Routen und Kundgebungsorte, Mittwoch – 07.12.2022
(Stand Anmeldungen/Informationen 07.12.2022– 13.00 Uhr Änderungen möglich)
Hinweise: Die hier aufgeführten Informationen von Berlin gegen Nazis haben keinen Anspruch auf Vollständigkeit. Sie basieren auf der öffentlichen Versammlungsdatenbank des Landes Berlin sowie Zusatzinformationen aus eigener Recherche. Die Informationen zu Versammlungen können von der Versammlungsdatenbank abweichen, da Berlin gegen Nazis häufig aktuellere Informationen bereitstellt oder spezifische Informationen in der Versammlungsdatenbank nicht angezeigt werden. Aktuelle Änderungen gegenüber den hier aufgeführten Informationen sind möglich. Wir aktualisieren unsere Informationen bei neuen Entwicklungen.

Ihre Aufgabe:
Stimmen die folgenden Aussagen mit dem angezeigten Text überein? Antworten Sie zu jeder Aussage mit Ja oder Nein und zitieren Sie die entscheidenden Worte des Textes wörtlich.
(a) Die aufgeführten Informationen erheben Anspruch auf Vollständigkeit.
(b) Die Angaben stützen sich unter anderem auf die öffentliche Versammlungsdatenbank des Landes Berlin.
(c) Die Angaben geben den Stand vom 07.12.2022, 13.00 Uhr wieder.

Datensätze:
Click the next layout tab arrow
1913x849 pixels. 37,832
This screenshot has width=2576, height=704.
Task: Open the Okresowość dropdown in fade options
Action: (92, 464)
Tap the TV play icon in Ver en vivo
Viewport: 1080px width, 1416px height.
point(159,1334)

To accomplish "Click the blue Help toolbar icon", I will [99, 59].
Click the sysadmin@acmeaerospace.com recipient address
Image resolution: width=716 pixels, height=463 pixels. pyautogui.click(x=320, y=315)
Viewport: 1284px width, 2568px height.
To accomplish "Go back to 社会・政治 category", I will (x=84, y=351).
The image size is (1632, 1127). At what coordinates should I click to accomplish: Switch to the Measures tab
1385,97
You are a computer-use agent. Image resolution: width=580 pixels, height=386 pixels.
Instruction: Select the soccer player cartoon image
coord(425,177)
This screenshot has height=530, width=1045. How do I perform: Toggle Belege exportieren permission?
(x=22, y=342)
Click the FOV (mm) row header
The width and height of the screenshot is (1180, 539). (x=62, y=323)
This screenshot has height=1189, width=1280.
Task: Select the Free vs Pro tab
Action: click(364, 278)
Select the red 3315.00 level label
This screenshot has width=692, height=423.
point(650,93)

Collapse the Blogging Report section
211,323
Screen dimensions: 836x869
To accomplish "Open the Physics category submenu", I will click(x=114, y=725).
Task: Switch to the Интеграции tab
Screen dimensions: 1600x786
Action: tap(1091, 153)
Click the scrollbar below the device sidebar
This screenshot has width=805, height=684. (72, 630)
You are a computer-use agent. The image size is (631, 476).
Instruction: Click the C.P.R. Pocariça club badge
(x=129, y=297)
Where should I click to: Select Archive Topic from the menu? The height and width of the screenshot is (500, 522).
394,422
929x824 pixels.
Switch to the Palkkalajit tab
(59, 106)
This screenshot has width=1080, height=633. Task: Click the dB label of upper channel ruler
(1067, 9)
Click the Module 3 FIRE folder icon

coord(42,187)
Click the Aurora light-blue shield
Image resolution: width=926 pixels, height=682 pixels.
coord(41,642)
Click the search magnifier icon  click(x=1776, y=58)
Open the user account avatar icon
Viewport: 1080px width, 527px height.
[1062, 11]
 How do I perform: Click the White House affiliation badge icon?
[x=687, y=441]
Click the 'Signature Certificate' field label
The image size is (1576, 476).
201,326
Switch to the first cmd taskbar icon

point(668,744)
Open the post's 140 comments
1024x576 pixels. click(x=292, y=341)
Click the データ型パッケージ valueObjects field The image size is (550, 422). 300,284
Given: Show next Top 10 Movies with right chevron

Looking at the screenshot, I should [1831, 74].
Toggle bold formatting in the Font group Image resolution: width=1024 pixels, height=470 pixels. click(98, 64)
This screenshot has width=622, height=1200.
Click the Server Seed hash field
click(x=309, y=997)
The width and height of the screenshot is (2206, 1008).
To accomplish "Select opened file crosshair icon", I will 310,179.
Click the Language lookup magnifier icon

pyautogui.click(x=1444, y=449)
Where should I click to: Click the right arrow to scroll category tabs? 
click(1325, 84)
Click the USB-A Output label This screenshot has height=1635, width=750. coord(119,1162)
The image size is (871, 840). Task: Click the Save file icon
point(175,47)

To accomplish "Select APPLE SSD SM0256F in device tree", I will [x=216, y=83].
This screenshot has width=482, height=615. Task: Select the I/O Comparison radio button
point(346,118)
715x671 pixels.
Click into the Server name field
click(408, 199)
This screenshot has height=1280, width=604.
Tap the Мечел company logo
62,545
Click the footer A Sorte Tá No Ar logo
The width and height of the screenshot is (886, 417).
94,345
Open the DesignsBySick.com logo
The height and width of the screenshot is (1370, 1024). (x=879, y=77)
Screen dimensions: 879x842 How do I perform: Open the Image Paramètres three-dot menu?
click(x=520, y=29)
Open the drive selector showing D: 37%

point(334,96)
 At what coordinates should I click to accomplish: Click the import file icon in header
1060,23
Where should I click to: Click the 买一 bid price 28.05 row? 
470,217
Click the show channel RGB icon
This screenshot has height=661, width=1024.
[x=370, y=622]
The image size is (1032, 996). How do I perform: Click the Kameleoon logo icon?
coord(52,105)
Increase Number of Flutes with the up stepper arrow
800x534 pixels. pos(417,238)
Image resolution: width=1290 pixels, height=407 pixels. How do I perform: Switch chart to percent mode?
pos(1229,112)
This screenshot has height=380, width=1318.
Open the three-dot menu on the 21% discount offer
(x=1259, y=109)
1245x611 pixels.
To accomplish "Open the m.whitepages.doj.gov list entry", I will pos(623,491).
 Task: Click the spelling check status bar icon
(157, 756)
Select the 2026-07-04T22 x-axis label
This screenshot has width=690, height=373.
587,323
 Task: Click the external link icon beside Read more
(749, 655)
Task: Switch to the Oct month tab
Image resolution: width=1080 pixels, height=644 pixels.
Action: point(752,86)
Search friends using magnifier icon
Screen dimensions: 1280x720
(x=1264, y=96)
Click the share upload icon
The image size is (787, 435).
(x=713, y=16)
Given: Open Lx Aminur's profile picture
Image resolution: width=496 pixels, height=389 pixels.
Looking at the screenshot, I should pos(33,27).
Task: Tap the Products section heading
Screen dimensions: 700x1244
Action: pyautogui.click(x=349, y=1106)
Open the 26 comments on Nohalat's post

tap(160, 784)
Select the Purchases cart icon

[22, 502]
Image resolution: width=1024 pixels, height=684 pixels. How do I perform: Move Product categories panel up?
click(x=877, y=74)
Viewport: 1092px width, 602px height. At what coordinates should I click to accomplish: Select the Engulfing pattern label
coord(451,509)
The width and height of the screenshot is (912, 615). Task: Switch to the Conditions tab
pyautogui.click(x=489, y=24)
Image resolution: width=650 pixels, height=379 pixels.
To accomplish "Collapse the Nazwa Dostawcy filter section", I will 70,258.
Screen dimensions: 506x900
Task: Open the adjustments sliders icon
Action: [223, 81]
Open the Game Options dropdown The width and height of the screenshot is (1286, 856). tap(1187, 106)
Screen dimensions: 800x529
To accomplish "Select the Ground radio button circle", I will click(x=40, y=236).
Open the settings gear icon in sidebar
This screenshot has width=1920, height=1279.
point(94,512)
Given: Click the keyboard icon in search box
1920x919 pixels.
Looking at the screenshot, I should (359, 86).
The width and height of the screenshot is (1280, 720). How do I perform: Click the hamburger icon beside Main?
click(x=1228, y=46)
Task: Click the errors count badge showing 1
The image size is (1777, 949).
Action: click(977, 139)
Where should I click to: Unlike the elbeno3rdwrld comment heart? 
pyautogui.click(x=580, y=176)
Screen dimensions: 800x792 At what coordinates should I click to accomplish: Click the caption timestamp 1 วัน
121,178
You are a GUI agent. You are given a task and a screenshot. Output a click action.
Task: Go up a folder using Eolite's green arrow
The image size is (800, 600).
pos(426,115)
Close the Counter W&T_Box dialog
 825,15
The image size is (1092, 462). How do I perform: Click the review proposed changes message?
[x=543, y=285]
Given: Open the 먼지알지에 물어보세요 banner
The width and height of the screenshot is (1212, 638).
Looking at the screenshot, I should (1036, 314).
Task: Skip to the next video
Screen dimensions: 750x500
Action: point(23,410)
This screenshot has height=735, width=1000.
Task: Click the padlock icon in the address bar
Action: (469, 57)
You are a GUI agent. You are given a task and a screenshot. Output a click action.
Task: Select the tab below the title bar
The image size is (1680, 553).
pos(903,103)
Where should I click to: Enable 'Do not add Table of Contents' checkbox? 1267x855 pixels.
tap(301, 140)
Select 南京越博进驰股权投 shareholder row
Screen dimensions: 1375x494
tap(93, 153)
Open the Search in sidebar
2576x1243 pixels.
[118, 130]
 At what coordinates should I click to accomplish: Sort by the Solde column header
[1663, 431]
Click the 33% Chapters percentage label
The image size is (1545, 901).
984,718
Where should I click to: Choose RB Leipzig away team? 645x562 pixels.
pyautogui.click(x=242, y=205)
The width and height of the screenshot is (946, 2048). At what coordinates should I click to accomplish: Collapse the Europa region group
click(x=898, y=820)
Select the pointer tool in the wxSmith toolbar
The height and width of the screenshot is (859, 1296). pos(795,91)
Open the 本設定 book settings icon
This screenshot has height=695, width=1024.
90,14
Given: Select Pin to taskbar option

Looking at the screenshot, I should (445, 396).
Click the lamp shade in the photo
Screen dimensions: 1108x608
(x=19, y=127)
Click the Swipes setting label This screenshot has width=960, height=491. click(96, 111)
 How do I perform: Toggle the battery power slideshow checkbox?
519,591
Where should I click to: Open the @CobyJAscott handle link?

Antwortbereich:
(a) Nein: „haben keinen Anspruch auf Vollständigkeit“
(b) Ja: „Sie basieren auf der öffentlichen Versammlungsdatenbank des Landes Berlin“
(c) Ja: „Stand Anmeldungen/Informationen 07.12.2022– 13.00 Uhr“